By reason of the events which we have narrated, M. Massy no longer felt at home in this part of the earth. The emperor did not fail to send him to the first prefecture which became vacant in the empire. By a remarkable coincidence, this prefecture proved to be that of Grenoble. Baron Massy left Our Lady of Lourdes only to meet Our Lady of La Salette.
Jacomet also left the department, and was appointed chief of police elsewhere. Re-established upon his chosen ground, he contributed with great sagacity to the detection of some dangerous criminals who had baffled the efforts of his predecessor and the active search of the police. The crime was a great robbery committed upon a railroad company, and amounting to several hundred thousand francs. This was the point of departure in his fortunes as a police agent, his true vocation. His remarkable ability, appreciated by his superiors, raised him to a higher place.

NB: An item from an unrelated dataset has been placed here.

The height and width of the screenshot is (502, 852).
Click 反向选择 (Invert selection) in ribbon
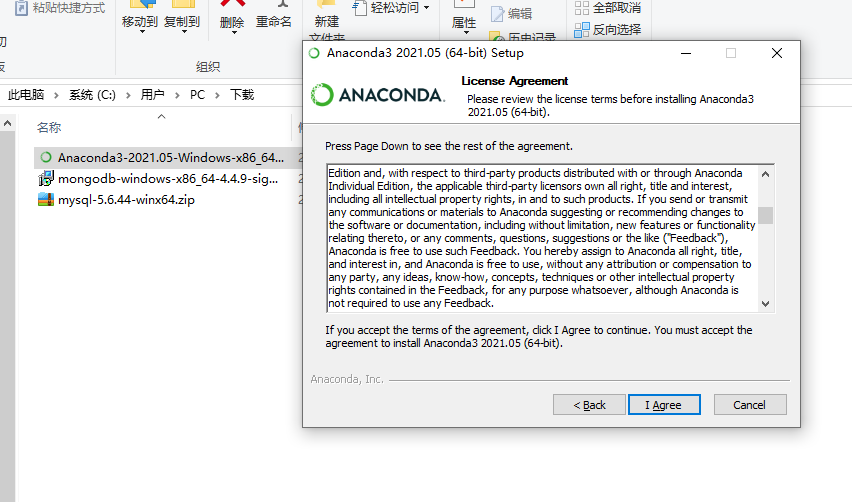point(608,29)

The procureur impérial, M. Dutour, was also speedily called to other functions. M. Lacadé still remained mayor, and his shadow will yet appear once or twice in the latter pages of our story.
II.
Although he had instituted the tribunal of examination towards the end of July, still, before permitting it to begin its work, Mgr. Laurence desired a more peaceful state of the public mind. "To wait," he thought, "will not compromise God's work, since he holds all time in his hands." The issue proved that he was right. For after the stormy discussions of the French press and the violent proceedings of Baron Massy, the grotto finally became free, and there was no longer fear of the scandal of seeing police agents arresting the episcopal commission on its way to the Massabielle rocks in order to fulfil its duty, and examine the traces of God's finger at the very place of the apparition.
On the 17th of November, the commission went to Lourdes. They examined the seer. "Bernadette," says the procès-verbal of the secretary, "presented herself before us with great modesty, and, nevertheless, with remarkable confidence. She appeared calm and unembarrassed in the midst of the numerous assembly, in presence of distinguished ecclesiastics, whom she had never seen, but of whose mission she had been made aware."
She described the apparitions, the words of the Blessed Virgin, the order given by Mary to build a chapel in her honor, the sudden breaking out of the fountain, the name, "Immaculate Conception," which the vision had given to itself. She set forth all that was personal to herself in this supernatural drama with the grave certainty of a witness fully convinced, and the humble candor of a child. She answered every question, and left no obscurity in the mind of those who interrogated her, no longer in the name of man, as Jacomet had done, but in the name of the Catholic Church. Our readers are already aware of the substance of her testimony. We have, in former pages, narrated events in the order of their date. The commission visited the Massabielle rocks. It beheld the great volume of the miraculous fountain. It established, by the testimony of the neighboring inhabitants, that no spring existed there before the time when it broke forth in the presence of the multitudes under the hand of the ecstatic seer.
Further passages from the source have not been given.